In 17th century Salem, Massachusetts, mass hysteria spread as rumors of witchcraft filled the town. Once accused, you were considered guilty until proven innocent, with the only way of escaping execution being to plead guilty. Feigning innocence would result in death. Today, AI usage has brought a modern twist to the Salem Witch Trials – but instead of accusations of witchcraft, it has now become accusations of using AI in writing.
I’m sure most of us have felt this dreadful feeling before. Imagine you’ve just finished writing an essay for class, and just as a precaution (or partially out of subconscious fear) you decide to put it into ZeroGPT (a free AI detector that identifies text generated by AI), expecting it to spit back 2 magical words: “0% AI!”. But instead, an ambiguous percentage flashes across the screen, various sentences are highlighted bright yellow, and a tiny message appears on the bottom: Highly suspected of being AI-written. How could the work that I’ve written myself be considered AI? But more importantly, how can I defend my own work as not being AI? Thankfully, this is a hypothetical for most of us, but for some, this dilemma is a reality.
Due to the rise in generative AI chatbots like ChatGPT, today’s universities face a unique challenge: students wrongfully using generative AI. The response? AI detectors. However, these detectors are not 100% accurate, and are known to be littered with false positives. Across the United States, student expulsions due to generative AI have risen, raising the stakes for students. In late 2024, University of Minnesota Ph.D. student Haishan Yang was expelled after allegedly using generative AI on an exam. Haishan denies the accusation in a federal lawsuit. Unlike the Salem Witch Trials, one is not condemned to death, but one accusation of academic misconduct still has devastating effects on the student. For some it is a warning, while for others it is expulsion. To understand how we can combat this problem, we must first understand how these detectors work.
AI detectors like ZeroGPT operate through algorithms that analyze patterns of AI generation. Similar to how Generative AI works, AI detectors are trained on datasets of AI and human-generated content. By utilizing machine learning and natural language processing (NLP), these models are able to recognize the differences between human and AI outputs. This includes evaluating sentence structure, word choice, repetitive phrasing, and overly formal language. Sounds pretty secure, right? Unfortunately, AI detectors have led to an overwhelming number of false positives and a low detection rate.
These models traditionally advertise a 99% success rate, but the 1% of failure opens the floodgates for a plethora of false positives and incorrect classifications, revealing that the success rate is seemingly less than it appears. A 2023 paper from Stanford found that detectors are particularly unreliable for non-native English speakers.
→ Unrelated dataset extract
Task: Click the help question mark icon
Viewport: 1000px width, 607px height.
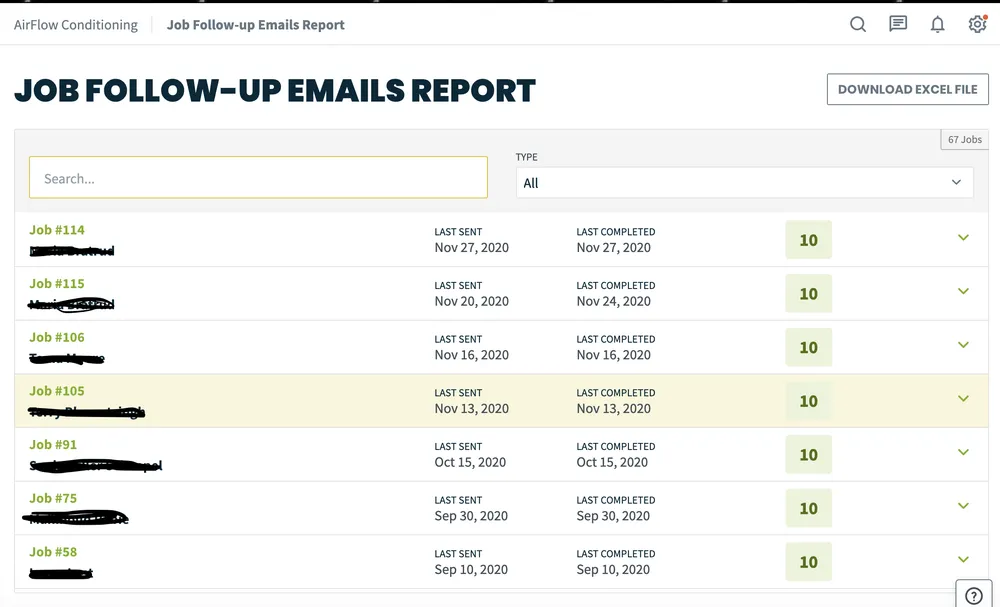Action: [974, 596]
The study noted that the detectors were “near-perfect” when evaluating U.S.-born eighth-graders, but classified 61.22% of non-native English students as AI-generated. So what does the percentage of human-writing-or-AI-writing actually mean? Stanford professor, James Zou explains this best: “They…score based on a metric known as ‘perplexity’. Perplexity relates to the refinement and sophistication of the writing, something that naturally leads to non-native speakers falling behind. So how can we combat this?
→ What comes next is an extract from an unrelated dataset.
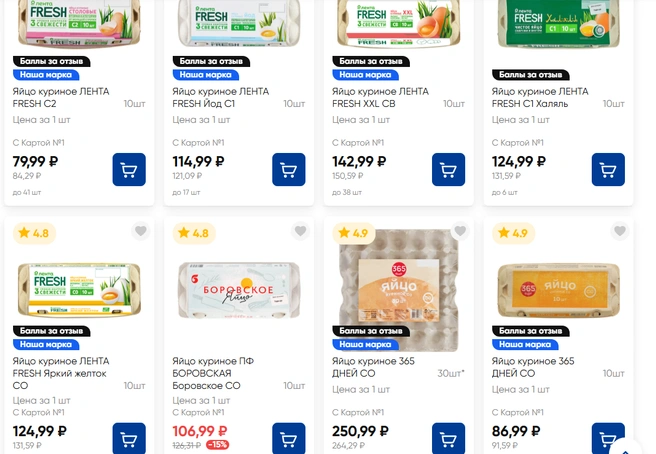Add БОРОВСКАЯ Боровское СО eggs to cart
656x454 pixels.
pyautogui.click(x=289, y=438)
Much like those accused of witchcraft during the Salem Witch Trials, there isn’t much someone can do when accused of using AI. Some possible solutions include gathering previous written works to make comparisons or having your research history available. The best way to avoid being accused is doing all your work on one document, so an edit history exists. This could mean doing your work on a platform like Google Docs or Microsoft Word. Lastly, we should all collectively have less faith in fallible systems like AI detectors. AI is built and trained on the data that we feed into it, and too much of the time, the data doesn’t tell the whole story. During the Salem Witch Trials, those accused were not heard out. Today, we must not repeat the past and have more clemency for those accused of using AI.